**EXERCISE PROMPT**
Pick out and copy every line below that has the word "chevron".
────────────────────────────────────────
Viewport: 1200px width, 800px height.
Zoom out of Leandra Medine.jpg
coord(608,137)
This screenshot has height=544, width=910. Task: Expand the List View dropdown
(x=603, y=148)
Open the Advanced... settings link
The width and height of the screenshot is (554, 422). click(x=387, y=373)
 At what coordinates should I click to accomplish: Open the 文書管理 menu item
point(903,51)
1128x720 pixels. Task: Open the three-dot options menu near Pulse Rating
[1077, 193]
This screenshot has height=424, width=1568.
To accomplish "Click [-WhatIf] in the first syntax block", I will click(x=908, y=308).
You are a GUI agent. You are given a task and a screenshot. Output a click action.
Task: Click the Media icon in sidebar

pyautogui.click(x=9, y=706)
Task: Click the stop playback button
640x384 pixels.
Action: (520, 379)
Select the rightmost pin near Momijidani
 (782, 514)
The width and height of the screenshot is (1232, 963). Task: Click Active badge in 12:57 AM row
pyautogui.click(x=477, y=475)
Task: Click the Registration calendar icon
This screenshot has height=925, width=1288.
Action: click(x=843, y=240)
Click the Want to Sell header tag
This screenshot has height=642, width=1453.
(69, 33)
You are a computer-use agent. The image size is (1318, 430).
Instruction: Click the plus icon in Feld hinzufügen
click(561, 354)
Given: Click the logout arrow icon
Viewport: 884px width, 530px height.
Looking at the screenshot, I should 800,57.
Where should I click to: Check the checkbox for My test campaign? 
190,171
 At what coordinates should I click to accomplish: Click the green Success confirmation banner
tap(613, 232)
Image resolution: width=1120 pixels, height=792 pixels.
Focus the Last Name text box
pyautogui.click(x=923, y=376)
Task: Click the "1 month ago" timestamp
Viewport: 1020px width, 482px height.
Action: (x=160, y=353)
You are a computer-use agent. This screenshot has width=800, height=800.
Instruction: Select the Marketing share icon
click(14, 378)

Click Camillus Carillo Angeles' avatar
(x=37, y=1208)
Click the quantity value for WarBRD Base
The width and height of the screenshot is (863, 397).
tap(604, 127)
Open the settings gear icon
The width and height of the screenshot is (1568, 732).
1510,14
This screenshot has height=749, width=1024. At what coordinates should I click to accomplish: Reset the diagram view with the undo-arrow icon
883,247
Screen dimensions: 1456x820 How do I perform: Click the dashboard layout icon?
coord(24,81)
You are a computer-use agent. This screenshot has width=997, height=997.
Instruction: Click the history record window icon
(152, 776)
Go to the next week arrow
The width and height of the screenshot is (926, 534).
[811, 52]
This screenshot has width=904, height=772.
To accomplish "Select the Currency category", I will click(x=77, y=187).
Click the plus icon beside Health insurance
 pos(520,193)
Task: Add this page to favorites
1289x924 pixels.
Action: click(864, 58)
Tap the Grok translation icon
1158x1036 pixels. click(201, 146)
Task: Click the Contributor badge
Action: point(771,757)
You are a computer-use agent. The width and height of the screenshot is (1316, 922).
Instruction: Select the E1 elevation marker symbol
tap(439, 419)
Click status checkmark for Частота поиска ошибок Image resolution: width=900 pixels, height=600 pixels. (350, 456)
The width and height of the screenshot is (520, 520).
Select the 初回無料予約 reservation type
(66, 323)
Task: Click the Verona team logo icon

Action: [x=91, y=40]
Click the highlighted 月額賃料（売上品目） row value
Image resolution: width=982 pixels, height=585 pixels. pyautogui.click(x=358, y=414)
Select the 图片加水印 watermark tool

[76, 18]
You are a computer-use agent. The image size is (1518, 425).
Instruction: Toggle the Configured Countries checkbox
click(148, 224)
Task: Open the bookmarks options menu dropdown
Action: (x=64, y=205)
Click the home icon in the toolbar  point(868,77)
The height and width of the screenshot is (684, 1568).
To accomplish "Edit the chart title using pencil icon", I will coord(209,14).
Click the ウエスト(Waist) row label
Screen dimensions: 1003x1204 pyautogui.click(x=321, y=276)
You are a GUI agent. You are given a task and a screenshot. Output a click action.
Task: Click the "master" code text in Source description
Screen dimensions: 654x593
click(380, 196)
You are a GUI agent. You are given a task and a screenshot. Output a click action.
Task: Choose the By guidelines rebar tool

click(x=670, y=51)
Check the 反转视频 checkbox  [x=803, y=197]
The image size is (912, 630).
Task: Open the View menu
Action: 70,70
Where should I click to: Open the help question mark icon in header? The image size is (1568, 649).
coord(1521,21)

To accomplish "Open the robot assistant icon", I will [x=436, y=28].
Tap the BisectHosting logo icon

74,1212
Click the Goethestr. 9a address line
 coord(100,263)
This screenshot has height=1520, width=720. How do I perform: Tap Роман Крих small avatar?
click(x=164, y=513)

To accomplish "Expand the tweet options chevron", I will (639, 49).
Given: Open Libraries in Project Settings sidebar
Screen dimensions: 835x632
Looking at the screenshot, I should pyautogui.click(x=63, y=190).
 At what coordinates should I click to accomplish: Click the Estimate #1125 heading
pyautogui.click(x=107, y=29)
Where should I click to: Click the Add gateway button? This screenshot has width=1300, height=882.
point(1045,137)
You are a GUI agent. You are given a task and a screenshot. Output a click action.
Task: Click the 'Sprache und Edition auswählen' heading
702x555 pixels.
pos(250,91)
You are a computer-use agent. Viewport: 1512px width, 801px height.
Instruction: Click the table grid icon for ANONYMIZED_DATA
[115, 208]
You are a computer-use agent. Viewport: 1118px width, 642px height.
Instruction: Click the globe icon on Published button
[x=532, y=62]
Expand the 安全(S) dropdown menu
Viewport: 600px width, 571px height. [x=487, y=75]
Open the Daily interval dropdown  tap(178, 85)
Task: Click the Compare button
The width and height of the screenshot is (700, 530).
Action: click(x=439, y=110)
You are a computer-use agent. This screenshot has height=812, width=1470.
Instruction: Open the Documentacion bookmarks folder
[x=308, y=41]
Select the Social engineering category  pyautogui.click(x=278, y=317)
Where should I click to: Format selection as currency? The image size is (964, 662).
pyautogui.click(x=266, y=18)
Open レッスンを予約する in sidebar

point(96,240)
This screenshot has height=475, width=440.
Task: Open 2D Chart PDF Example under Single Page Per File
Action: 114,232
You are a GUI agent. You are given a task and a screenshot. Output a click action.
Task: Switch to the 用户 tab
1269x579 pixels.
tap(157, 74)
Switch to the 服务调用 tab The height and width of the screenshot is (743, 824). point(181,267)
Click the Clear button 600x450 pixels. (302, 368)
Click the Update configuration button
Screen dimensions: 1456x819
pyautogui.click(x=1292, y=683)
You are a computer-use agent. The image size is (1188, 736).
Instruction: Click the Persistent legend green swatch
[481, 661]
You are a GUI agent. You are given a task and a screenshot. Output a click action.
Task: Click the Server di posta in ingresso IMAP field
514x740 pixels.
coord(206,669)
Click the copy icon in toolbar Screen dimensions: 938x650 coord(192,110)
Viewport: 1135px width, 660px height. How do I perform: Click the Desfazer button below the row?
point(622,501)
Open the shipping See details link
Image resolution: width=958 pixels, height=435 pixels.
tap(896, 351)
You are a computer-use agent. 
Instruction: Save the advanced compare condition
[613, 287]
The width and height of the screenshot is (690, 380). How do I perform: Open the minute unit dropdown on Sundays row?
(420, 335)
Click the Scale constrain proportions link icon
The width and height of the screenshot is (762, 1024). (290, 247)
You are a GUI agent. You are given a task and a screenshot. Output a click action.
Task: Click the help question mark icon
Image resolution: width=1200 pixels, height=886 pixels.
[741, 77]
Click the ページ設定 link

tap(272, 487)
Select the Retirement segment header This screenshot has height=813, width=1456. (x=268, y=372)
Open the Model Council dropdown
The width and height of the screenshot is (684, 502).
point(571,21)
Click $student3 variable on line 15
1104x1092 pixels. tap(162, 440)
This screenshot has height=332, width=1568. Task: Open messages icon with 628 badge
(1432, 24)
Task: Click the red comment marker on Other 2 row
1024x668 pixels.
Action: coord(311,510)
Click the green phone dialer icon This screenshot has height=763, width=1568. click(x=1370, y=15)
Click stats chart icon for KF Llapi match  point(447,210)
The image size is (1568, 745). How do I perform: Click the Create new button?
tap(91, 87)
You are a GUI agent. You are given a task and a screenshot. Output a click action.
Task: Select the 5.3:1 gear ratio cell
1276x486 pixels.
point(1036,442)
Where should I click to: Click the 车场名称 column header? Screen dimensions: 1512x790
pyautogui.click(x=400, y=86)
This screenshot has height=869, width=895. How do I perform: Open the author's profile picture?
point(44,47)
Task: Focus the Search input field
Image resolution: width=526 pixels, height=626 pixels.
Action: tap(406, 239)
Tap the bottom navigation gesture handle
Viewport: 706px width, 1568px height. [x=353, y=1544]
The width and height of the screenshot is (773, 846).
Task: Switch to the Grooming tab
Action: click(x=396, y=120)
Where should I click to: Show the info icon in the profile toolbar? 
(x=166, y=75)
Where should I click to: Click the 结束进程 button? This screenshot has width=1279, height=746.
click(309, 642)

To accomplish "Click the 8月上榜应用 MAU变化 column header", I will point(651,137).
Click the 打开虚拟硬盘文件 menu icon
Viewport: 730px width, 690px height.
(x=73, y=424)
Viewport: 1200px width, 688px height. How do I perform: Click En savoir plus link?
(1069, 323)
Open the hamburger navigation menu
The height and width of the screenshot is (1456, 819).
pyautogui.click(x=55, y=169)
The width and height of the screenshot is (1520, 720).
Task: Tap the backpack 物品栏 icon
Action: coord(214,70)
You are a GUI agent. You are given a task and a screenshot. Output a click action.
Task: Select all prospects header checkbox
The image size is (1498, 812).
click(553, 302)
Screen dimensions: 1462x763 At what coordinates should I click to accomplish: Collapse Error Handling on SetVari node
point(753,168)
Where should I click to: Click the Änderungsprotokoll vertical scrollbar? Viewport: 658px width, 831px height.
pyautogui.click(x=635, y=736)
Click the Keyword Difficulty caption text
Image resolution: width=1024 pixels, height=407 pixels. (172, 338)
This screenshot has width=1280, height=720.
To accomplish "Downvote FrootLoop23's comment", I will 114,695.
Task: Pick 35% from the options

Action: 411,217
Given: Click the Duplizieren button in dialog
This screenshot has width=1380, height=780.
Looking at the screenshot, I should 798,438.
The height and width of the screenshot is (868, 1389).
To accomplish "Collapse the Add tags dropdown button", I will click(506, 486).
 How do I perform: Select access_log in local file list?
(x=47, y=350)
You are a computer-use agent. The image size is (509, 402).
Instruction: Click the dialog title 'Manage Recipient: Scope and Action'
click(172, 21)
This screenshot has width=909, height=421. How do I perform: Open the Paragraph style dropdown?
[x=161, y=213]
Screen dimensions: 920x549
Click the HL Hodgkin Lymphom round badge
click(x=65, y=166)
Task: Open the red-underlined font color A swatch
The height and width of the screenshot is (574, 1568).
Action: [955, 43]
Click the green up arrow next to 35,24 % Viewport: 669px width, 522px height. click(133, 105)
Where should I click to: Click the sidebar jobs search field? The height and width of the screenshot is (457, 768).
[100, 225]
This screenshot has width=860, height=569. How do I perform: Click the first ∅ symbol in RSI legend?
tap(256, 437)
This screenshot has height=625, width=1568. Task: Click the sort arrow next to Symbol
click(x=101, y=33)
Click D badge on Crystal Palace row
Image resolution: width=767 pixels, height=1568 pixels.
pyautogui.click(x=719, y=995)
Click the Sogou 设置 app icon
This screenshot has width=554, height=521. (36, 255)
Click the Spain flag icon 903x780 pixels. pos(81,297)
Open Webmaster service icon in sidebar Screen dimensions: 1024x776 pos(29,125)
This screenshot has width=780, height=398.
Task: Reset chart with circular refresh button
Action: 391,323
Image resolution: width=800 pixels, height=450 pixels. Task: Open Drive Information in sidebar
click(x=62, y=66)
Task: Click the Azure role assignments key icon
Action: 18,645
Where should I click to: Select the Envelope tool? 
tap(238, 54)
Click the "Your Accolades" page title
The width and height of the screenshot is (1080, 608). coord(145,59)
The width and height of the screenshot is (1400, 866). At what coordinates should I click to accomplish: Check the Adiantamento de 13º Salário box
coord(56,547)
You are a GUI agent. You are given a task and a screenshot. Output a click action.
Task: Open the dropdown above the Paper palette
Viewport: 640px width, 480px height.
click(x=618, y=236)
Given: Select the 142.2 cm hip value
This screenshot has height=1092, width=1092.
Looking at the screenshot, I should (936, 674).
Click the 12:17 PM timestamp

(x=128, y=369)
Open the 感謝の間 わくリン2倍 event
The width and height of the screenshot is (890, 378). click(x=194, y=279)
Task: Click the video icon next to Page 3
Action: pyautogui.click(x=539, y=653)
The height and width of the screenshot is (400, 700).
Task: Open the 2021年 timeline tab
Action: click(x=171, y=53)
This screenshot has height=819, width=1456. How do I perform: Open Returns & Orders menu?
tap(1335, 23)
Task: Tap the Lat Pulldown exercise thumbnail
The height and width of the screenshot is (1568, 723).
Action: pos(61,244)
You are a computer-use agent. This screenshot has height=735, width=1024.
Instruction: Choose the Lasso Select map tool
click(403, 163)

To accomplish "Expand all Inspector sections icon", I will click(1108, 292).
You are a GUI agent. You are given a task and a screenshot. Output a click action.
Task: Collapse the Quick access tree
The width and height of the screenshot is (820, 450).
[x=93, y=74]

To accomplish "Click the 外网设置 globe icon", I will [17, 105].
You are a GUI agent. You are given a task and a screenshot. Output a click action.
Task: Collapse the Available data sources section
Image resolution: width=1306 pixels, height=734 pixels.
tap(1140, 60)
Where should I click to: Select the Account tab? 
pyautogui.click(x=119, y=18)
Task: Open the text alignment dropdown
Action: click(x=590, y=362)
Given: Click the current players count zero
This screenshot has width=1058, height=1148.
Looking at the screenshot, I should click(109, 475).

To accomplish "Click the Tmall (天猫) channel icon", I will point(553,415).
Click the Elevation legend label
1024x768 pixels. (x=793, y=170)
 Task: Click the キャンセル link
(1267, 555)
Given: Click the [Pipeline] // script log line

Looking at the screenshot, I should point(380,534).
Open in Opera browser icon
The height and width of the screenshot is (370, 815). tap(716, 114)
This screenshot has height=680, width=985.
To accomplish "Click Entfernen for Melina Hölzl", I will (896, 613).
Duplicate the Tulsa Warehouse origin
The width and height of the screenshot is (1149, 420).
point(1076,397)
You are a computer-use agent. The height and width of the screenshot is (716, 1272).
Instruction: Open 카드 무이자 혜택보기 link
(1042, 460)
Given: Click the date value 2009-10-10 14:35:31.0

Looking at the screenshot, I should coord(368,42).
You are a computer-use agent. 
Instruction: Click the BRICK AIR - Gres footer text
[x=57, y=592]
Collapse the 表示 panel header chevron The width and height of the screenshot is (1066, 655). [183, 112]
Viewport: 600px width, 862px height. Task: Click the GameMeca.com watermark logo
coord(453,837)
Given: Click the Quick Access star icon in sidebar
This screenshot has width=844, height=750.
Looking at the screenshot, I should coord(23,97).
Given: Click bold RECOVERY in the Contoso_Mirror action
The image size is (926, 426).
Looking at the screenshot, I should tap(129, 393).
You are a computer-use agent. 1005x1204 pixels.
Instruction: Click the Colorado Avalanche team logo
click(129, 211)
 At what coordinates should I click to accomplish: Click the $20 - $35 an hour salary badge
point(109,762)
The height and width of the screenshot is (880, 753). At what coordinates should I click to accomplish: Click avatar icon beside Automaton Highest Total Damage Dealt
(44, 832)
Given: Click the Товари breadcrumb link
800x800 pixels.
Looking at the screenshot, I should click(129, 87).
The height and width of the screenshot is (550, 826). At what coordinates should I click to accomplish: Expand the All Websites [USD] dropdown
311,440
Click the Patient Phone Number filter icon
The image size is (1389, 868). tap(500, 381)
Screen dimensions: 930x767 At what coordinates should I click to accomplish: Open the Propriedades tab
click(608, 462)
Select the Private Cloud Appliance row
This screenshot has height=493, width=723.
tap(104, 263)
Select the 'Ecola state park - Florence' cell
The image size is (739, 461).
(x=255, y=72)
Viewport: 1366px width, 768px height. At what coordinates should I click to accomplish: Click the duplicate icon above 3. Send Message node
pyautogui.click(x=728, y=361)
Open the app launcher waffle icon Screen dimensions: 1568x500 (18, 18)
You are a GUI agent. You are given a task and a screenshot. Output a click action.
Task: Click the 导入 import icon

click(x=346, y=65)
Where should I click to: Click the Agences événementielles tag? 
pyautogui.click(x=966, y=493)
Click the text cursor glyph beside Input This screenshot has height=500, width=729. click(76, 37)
────────────────────────────────────────
**SOLUTION FOR THIS TASK**
To accomplish "Expand the tweet options chevron", I will (639, 49).
Collapse the 表示 panel header chevron The width and height of the screenshot is (1066, 655). [183, 112]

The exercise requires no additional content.